A Fire Rainbow is an ice halo having a flame like appearance with brilliant pastel colors. It is technically known as circumhorizontal arc. They are formed by hexagonal, plate-shaped ice crystals in high level cirrus clouds.
It is an optical phenomenon which is formed by the refraction of sunlight or moonlight on ice crystals in cirrus clouds.

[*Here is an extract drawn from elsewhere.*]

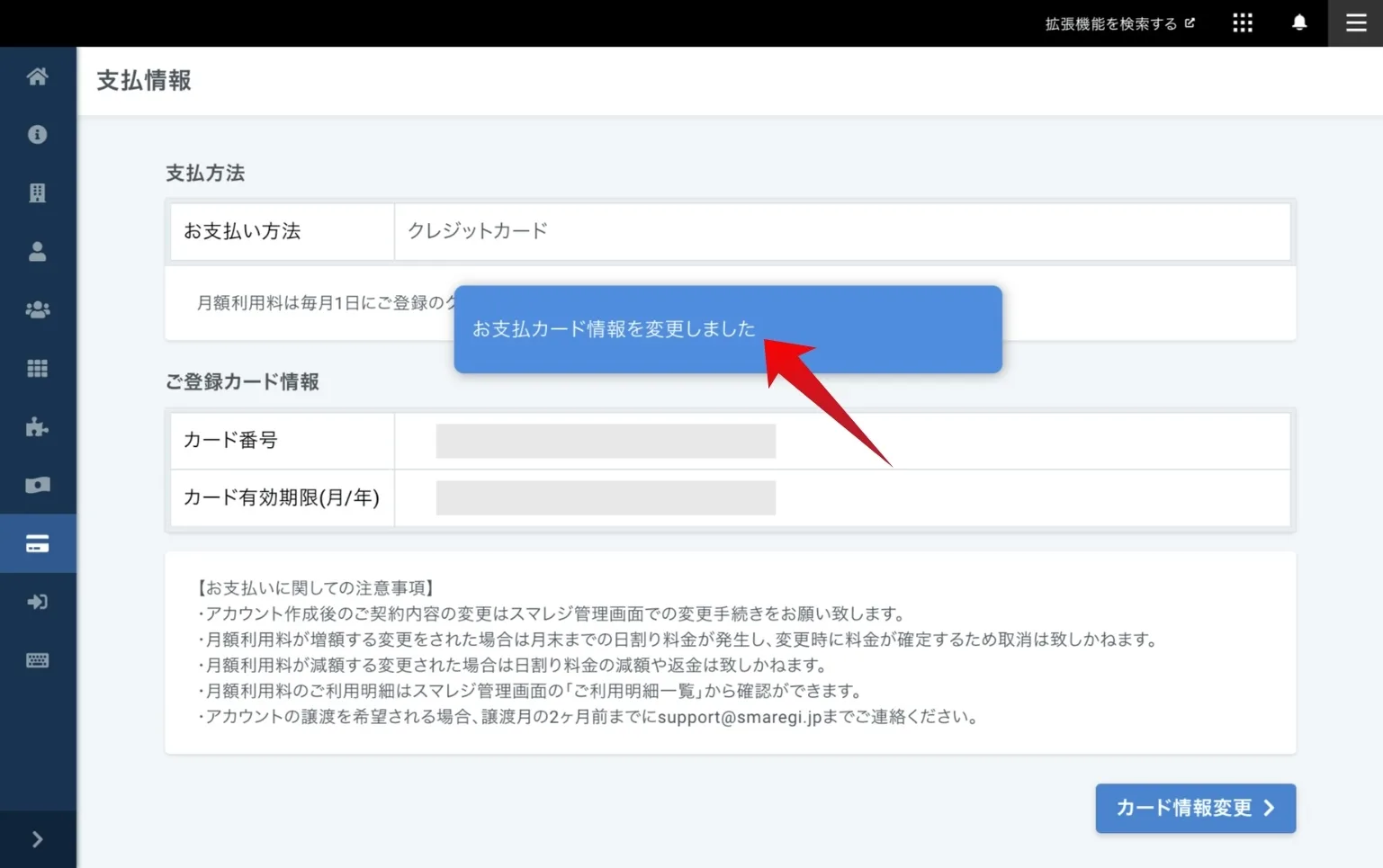Click the sign-in arrow sidebar icon

(x=37, y=603)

Cirrus clouds are wispy clouds made up of millions of hexagonal ice crystals that exist at high altitude where the air is very cold.
Quick Facts: –
- Fire Rainbow is the rarest of all naturally occurring atmospheric phenomenons.

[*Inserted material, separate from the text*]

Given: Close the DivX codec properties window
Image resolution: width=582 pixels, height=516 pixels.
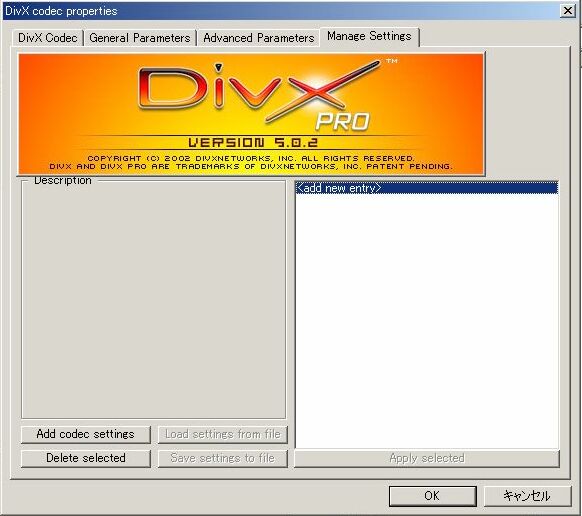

- It is a beautiful work of nature and not a common sight at all.
- Circumhorizontal arcs and Iridescent clouds are often confused with each other but actually both are different.
- These brightly colored fire rainbows occur mostly during the summer.
- They are rare but when they appear, they can last for hours and span hundreds of miles.
- Sometimes, they are so large that we see only small parts of them where they light the cirrus cloud fragment.
- Although it is not a weather phenomenon, technically it requires particular weather conditions in order to appear.
- In scientific language, Fire Rainbow is classified as an ‘Ice Halo’ which is created by refraction in ice crystals.
- Whenever a Circumhorizontal arc is formed, the Sun is always high up in the sky.
- They are not visible at positions north of 55 degree north latitude or south of 55 degree south latitude.